Azure-docs: Use of SSML tags within text strings

Created on 1 Oct 2019 · 14Comments · Source: MicrosoftDocs/azure-docs

Hi guys,

I created a Jupyter notebook based on the following documentation:
https://docs.microsoft.com/en-us/azure/cognitive-services/speech-service/quickstart-python-text-to-speech

The purpose of this notebook is to do a batch transcription of multiple strings in order to create an audio file for each of them. Is it somehow possible to use SSML tags within text strings? Something like that as input string: "Welcome to < prosody pitch="high" >Microsoft Cognitive Services Text-to-Speech API.< /prosody >"

Thanks for your help!
Best, Timm

Document Details

⚠ Do not edit this section. It is required for docs.microsoft.com ➟ GitHub issue linking.

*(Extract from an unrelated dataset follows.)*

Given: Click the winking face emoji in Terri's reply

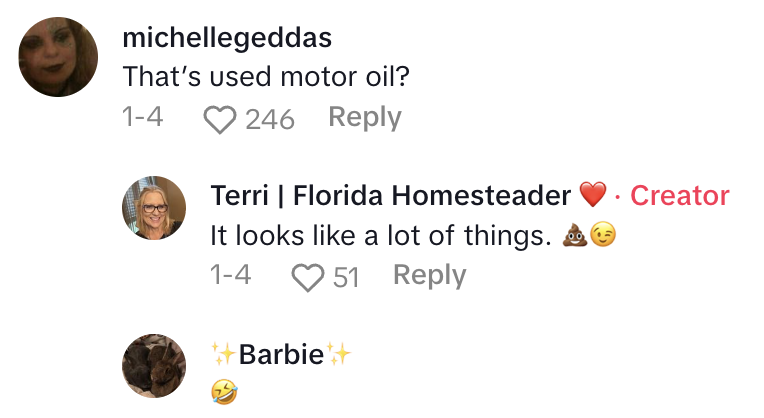Looking at the screenshot, I should (602, 236).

ID: 6ba5bbd9-c69d-fbfe-6392-f5cea4ebfb08
Version Independent ID: 617eeeb5-0ad6-f54c-7d36-edeb2e6d9581
Content: Quickstart: Convert text-to-speech, Python - Speech Service - Azure Cognitive Services
Content Source: articles/cognitive-services/Speech-Service/quickstart-python-text-to-speech.md
Service: cognitive-services
Sub-service: speech-service
GitHub Login: @erhopf
Microsoft Alias: erhopf

Pri2 assigned-to-author cognitive-servicesvc product-question speech-servicsubsvc triaged

Source

nonstoptimm

All 14 comments

Hey @nonstoptimm - In your case, you can use tags within your text input to add things like a pause or to adjust pitch. Since the your text input is getting put into the XML, then flattened into a string, it should work just fine. If you run into any issues, let us know and we can help you troubleshoot.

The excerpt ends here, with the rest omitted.